┌──
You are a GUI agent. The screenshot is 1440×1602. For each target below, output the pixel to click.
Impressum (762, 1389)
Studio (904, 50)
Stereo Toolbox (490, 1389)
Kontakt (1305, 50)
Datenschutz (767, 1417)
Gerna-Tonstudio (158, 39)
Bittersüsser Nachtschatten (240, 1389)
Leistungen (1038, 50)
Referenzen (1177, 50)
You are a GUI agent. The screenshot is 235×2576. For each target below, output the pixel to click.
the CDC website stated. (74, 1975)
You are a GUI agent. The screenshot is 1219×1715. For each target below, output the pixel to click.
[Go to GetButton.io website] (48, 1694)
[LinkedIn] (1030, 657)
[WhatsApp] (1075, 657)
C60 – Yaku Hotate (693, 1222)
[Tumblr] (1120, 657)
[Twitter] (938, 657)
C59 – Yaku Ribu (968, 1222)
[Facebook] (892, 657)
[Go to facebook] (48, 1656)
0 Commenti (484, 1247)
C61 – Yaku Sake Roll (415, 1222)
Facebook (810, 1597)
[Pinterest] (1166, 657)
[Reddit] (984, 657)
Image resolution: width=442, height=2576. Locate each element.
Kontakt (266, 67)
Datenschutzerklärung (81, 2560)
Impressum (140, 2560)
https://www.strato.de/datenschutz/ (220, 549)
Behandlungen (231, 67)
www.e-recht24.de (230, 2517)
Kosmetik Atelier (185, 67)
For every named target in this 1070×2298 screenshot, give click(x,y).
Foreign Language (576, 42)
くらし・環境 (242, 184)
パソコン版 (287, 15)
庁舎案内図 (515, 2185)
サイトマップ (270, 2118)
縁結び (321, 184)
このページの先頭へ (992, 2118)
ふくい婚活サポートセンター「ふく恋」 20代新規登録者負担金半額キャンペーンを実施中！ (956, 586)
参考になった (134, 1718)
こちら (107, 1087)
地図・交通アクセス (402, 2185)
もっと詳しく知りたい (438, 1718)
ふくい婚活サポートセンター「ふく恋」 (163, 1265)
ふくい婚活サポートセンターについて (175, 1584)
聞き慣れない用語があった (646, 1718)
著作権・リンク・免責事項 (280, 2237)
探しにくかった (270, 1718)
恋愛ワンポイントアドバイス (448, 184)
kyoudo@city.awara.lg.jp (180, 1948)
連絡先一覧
└──
(Your instructions) Could you write out every line of the records above again, requests included, scaling each click coordinate by 0.65 and rounding to whole numbers with halves going up? Leave the numbers in the requests unchanged.

(Exercise output)
You are a GUI agent. The screenshot is 1440×1602. For each target below, output the pixel to click.
Impressum (495, 903)
Studio (588, 33)
Stereo Toolbox (319, 903)
Kontakt (848, 33)
Datenschutz (499, 921)
Gerna-Tonstudio (103, 25)
Bittersüsser Nachtschatten (156, 903)
Leistungen (675, 33)
Referenzen (765, 33)
You are a GUI agent. The screenshot is 235×2576. For each target below, output the pixel to click.
the CDC website stated. (48, 1284)
You are a GUI agent. The screenshot is 1219×1715. For each target below, output the pixel to click.
[Go to GetButton.io website] (31, 1101)
[LinkedIn] (670, 427)
[WhatsApp] (699, 427)
C60 – Yaku Hotate (450, 794)
[Tumblr] (728, 427)
[Twitter] (610, 427)
C59 – Yaku Ribu (629, 794)
[Facebook] (580, 427)
[Go to facebook] (31, 1076)
0 Commenti (315, 811)
C61 – Yaku Sake Roll (270, 794)
Facebook (527, 1038)
[Pinterest] (758, 427)
[Reddit] (640, 427)
Image resolution: width=442, height=2576. Locate each element.
Kontakt (173, 44)
Datenschutzerklärung (53, 1664)
Impressum (91, 1664)
https://www.strato.de/datenschutz/ (143, 357)
Behandlungen (150, 44)
www.e-recht24.de (150, 1636)
Kosmetik Atelier (120, 44)
For every named target in this 1070×2298 screenshot, give click(x,y).
Foreign Language (374, 27)
くらし・環境 (157, 120)
パソコン版 (187, 10)
庁舎案内図 (335, 1420)
サイトマップ (176, 1377)
縁結び (209, 120)
このページの先頭へ (645, 1377)
ふくい婚活サポートセンター「ふく恋」 20代新規登録者負担金半額キャンペーンを実施中！ (621, 381)
参考になった (87, 1117)
こちら (70, 707)
地図・交通アクセス (261, 1420)
もっと詳しく知りたい (285, 1117)
ふくい婚活サポートセンター「ふく恋」 (106, 822)
ふくい婚活サポートセンターについて (114, 1030)
聞き慣れない用語があった (420, 1117)
著作権・リンク・免責事項 (182, 1454)
探しにくかった (176, 1117)
恋愛ワンポイントアドバイス (291, 120)
kyoudo@city.awara.lg.jp (117, 1266)
連絡先一覧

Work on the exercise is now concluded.